After Brill explained at the scorer’s table why he changed a foul call on a player, Miller, perhaps thinking about the 32-9 disparity in free throws, shouted at Brill, “That’s about the 75th thing you got wrong today!”
What was probable grounds for a technical foul was ignored by Brill. Who knows? Miller might have been right.
But Miller also made at least one mistake of his own in the ninth Battle in Seattle, Gonzaga’s annual west side donor appeal dressed in baggy shorts. He forgot to assign someone to guard Elias Harris the biggest reason the Zags won, 71-60.

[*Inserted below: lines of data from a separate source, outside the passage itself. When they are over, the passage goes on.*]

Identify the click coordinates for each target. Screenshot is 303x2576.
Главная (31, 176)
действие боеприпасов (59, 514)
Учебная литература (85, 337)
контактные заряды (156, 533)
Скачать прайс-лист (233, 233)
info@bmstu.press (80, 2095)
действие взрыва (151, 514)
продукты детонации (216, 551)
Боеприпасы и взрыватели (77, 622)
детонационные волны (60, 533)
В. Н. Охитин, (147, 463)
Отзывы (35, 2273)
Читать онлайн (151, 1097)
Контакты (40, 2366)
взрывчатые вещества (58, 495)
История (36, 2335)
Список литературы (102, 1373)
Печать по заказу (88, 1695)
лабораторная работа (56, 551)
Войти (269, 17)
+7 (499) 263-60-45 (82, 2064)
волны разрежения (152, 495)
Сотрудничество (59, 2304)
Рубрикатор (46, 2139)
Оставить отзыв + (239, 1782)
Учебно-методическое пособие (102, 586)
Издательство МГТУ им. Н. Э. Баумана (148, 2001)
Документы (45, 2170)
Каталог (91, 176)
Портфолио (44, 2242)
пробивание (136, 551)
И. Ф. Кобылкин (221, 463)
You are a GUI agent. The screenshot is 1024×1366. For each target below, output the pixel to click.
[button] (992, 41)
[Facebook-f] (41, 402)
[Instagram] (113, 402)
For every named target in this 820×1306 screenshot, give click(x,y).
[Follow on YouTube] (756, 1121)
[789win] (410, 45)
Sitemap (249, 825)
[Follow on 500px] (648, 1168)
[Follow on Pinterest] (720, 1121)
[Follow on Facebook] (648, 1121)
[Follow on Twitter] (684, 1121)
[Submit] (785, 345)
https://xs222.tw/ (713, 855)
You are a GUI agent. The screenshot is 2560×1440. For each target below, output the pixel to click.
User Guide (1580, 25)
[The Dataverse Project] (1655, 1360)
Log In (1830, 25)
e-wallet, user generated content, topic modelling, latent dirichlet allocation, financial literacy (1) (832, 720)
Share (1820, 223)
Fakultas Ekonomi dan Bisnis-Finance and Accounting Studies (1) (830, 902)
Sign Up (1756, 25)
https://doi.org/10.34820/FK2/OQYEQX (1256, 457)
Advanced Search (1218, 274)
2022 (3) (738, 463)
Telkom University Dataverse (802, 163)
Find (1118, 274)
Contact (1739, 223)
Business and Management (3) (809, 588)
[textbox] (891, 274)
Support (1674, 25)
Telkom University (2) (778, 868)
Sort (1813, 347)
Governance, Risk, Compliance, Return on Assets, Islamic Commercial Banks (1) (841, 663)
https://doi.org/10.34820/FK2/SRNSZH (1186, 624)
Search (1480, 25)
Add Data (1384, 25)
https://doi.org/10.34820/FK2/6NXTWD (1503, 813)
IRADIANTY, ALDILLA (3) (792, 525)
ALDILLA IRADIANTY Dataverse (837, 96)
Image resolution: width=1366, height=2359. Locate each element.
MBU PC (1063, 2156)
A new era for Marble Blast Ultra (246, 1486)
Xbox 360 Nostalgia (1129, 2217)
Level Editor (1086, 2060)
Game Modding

Either that, or Harris is about the best college wing man in the state, and one of the best in the country.
To most among the 15,127 who bore witness to the 25 points and eight rebounds, plus a bristling effort on defense, they would opt for the second choice. The 6-foot-7, 240-pounder from Germany even banged home both of his three-pointers, helping Gonzaga to a 14-0 lead, a spread it held for much of the game.
Having been a modest 6-for-17 beyond the arc this season, the long-distance accuracy was a breakthrough reward for the junior.
I put in a lot of work in on that this summer,” he said. “Glad I’m finally getting something out of it.”
The Zags certainly got much out of it. Saturday was the first time in four tries the Zags beat Arizona, the perennial Pac-12 power. And they did it at the end of finals week, following a tough loss to Michigan State the previous Saturday and a surprisingly difficult win over Oral Roberts Thursday.
“It was a short week, and finals kinda zap us,” said Gonzaga coach Mark Few. “We did pretty good.”
Notably cranky even after wins, Few was genuinely pleased to triumph over a team (7-4) that made the Elite Eight of the NCAA tourney last spring. He was especially happy with Harris, whose inconsistency has hobbled his potential.
“I don’t know (what the key to Harris is),” said Few, responding to a question. “If I could figure that out . . .
“He wants to be such a pleaser, he over-analyzes things. When he makes mistakes, he gets put out. He does his best when he plays like an athlete. This was definitely one of his best games, on both ends.”
Harris exploded early, scoring 15 of the Zags’ first 22 points, evoking comparisons to another hot-handed college performance in town from a night earlier. Over at Montlake, Tony Wroten scored 27 points in the Huskies’ 87-80 win over UC-Santa Barbara.
The comparison also brought to mind again the dismay over the failure to get the two strongest programs in the state together on the floor. Seeing Wroten and Harris go at each other would warm a hoops fan’s chilly week. But that’s a topic for another day when college hoops gets a deserved bash for silliness.
Saturday was another celebration, in front of a CBS-TV national audience that helped light up KeyArena a bit like the old Sonics days. Although Miller had a hard time grasping the celebratory mood, especially after his team reached the free throw line once in a first half that had to one of Arizona’s worst of the season.
“When I’m playing X-Box with my kids and I’m down 22-4, I hit reset,” he said after the game. “I hit reset all the time; but I couldn’t do that today.”
The Wildcats had to do it the analog way, crawling back with some stout defense that reduced a 49-32 second half gap to 64-58 with 1:20 to go. But Harris scooped up a turnover by Arizona and blasted full-court for a dunk that deflated the Wildcats rally.
Now 7-2 despite starting freshmen at both guard spots, Gonzaga looked a lot closer to its traditional March form.
“In a national perspective, Gonzaga can go toe-to-toe with anybody,” Miller said. “You
could see that today, in size and physicality. If this was a football game, they’d have rushed for 180 yards in the game, five yards at a crack.”
In other words, Gonzaga would have won even without 75 errors from the officials.